The New York Times' Nicholas Kristof has come to the conclusion that Arabs can't handle democracy, and any suggestion to the contrary is a "pipe dream."
Listen to the American hawks after a few glasses of wine, and you might be seduced into thinking that after overthrowing Saddam Hussein we're going to turn Iraq into a flourishing democracy.
But I'm afraid it's a pipe dream, a marketing ploy to sell a war.
We haven't even been able to nurture full democracy in modern, bustling Kuwait, where women still cannot vote, or in Saudi Arabia, which is more egalitarian -- neither men nor women can vote. I had a nice insight into the limits of democracy in Kuwait the other night when I was at the palatial home (come to think of it, the reason it was palatial was that it was a palace) of a top Kuwaiti.
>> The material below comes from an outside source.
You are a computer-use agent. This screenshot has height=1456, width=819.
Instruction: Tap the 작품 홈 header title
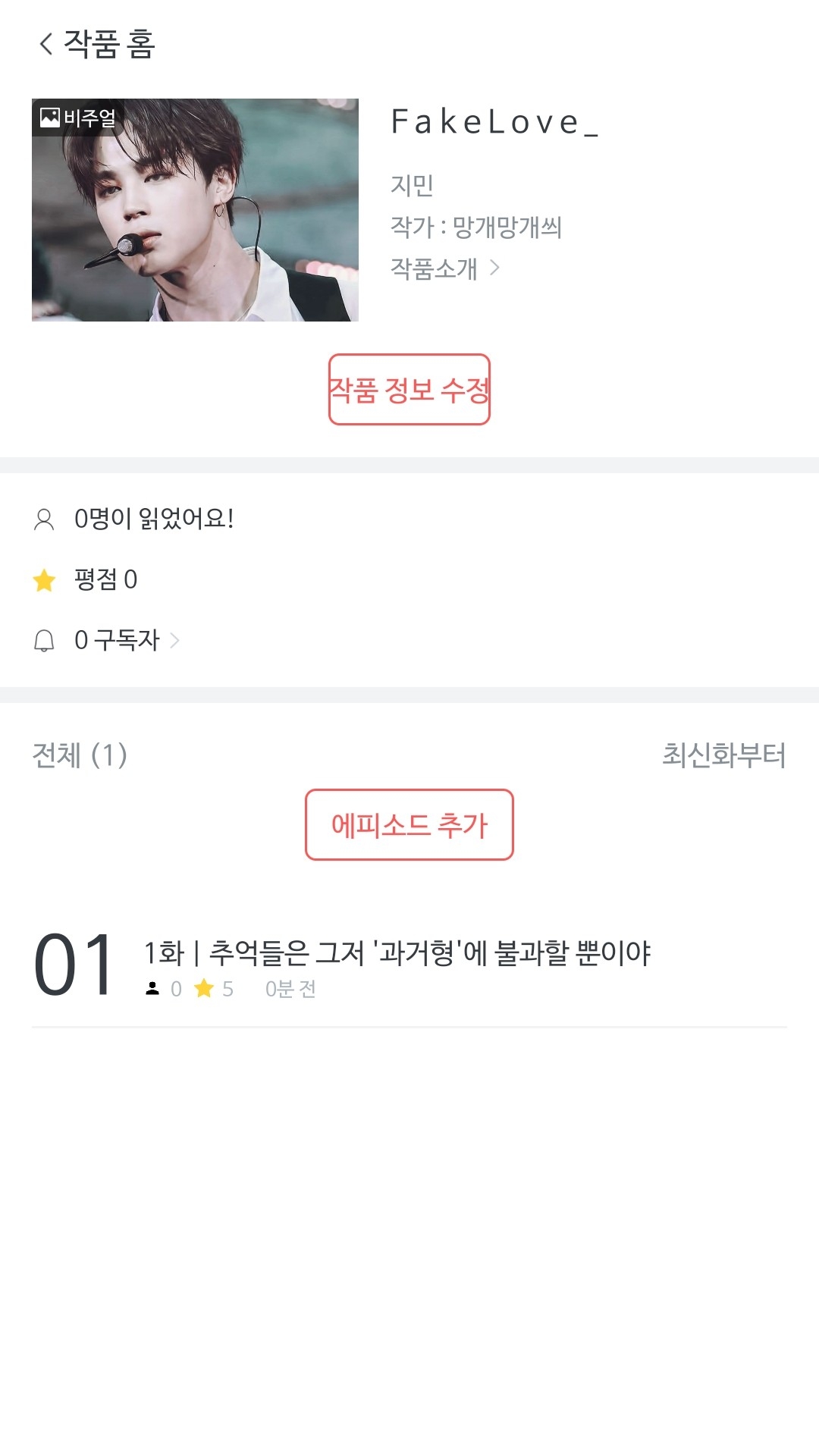point(110,43)
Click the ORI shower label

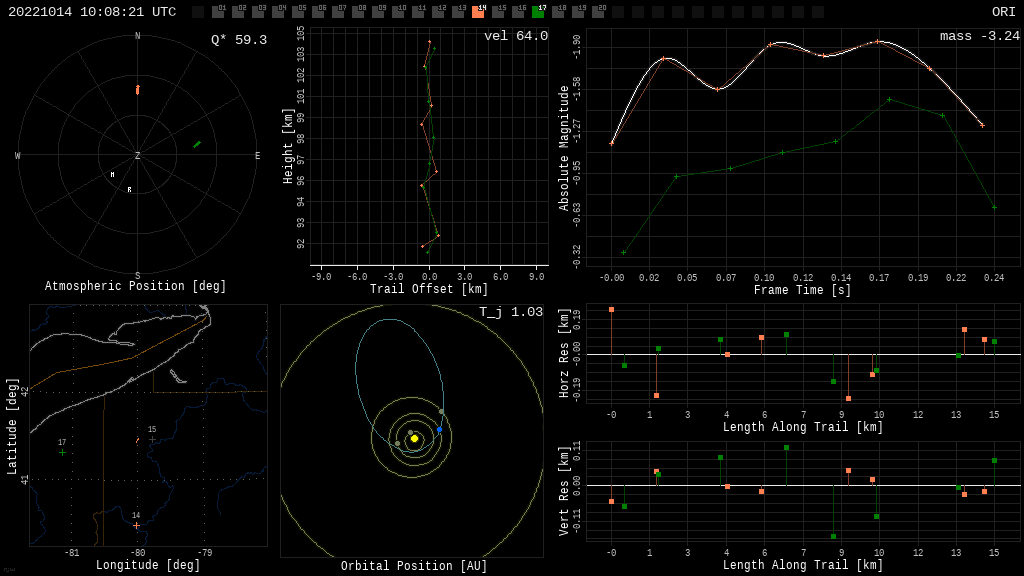[x=1003, y=12]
Kristof's "nice insight" must have really hurt. I'm sure he feels better now that he's no longer constipated.
Don't get me wrong, I don't believe that creating a democracy in Iraq is going to be easy -- it won't. But I do think that it can be done.
Interestingly enough, Kristof says that if the United States can't get democracy in Kuwait (a country we've never conquered or ruled) then we can't get it in Iraq. Why? Well, women in Kuwait can't vote -- it's just part of the Arab/Muslim make-up, Kristof seems to suggest, that just can't handle democracy.
Yet, just 2 1/2 weeks ago, Kristof, writing from Baghdad, pointed out how women have it much better in Iraq than any other Arab country.
To see how many Arab countries are in some ways even more repressive to women, consider how an invasion might play out. If American ground troops are allowed to storm across the desert from Saudi Arabia into Iraq, then American servicewomen will theoretically not be able to drive vehicles as long as they are in Saudi Arabia and will be advised to wear an abaya over their heads. As soon as they cross the border into enemy Iraq, they'll feel as if they are entering the free world: they can legally drive, uncover their heads, and even call men idiots.
Iraqi women routinely boss men and serve in non-combat positions in the army. Indeed, if Iraq attacks us with smallpox, we'll have a woman to thank: Dr. Rihab Rashida Taha, the head of Iraq's biological warfare program, who is also known to weapons inspectors as Dr. Germ.
A man can stop a woman on the street in Baghdad and ask for directions without causing a scandal. Men and women can pray at the mosque together, go to restaurants together, swim together, court together or quarrel together. Girls compete in after-school sports almost as often as boys, and Iraqi television broadcasts women's sports as well as men's.
Kristof spends the rest of his column consulting various Kuwaitis who scoff at the idea that Iraq could make democracy work. It's a lot of sound and fury -- signifying nothing.
Instead, Kristof's point is that the war in Iraq is all about American imperialism. Bush, Kristof believes, doesn't really think that democracy can work there, but it's a gimmick to sell the war.
Time will tell who is right, but don't expect any apologies from Kristof if he's wrong.